*SUPPLIED PASSAGE*
»»

STUDENTS Attendance rezoning
Approx. 300 as of Sept. 30, 2025
Interactive trend dashboard
Use the shared toggles to show or hide each school across all three charts at once. Norfolk Highlands is drawn thicker so the comparison stays focused on how NHP is performing against the proposed receiving-school group and Chesapeake overall.
The exact source tables remain below for backup, download, and citation purposes.
What this data can and cannot prove
What it can show: NHP’s publicly reported SOL results are strong compared with the likely receiving schools. It is reasonable for parents to ask why students should be moved out of a school that is performing well.
What it cannot show by itself: It does not prove causation, and it does not capture every part of school quality. Grade configuration, student mix, special education needs, teacher assignments, and cohort differences all matter.

««

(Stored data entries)
»»

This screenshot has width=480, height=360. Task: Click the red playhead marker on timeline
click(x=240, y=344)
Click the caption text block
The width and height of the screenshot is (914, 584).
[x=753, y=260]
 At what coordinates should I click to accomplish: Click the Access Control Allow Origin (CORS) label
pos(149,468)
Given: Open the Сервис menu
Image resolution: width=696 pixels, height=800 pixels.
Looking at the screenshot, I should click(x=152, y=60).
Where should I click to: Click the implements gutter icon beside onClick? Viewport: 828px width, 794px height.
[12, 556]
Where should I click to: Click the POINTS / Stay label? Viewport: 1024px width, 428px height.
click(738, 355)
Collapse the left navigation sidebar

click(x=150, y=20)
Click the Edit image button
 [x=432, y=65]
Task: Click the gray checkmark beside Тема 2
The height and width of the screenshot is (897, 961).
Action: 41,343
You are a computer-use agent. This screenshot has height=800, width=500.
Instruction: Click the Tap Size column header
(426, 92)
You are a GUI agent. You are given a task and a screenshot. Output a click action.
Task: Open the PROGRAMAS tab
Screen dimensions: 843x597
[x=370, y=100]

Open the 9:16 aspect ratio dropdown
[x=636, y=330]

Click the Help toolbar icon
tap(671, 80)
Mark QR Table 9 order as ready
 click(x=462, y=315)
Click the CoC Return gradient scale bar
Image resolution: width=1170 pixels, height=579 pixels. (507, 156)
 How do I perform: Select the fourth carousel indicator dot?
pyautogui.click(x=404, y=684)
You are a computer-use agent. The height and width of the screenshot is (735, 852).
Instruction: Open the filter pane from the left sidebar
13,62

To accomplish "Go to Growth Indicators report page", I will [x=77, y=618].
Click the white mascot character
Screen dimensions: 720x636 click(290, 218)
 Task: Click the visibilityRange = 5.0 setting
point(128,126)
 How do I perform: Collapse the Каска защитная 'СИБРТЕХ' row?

««

*TRY IT*
Answer these questions using the attendance rezoning text above:
(a) Which school is drawn thicker across the charts?
(b) As of what date is the approximate figure of 300 given?
(c) What two things does the text say the data cannot do by itself?

*EXERCISE ANSWER*
(a) Norfolk Highlands
(b) Sept. 30, 2025
(c) It cannot prove causation, and it cannot capture every part of school quality.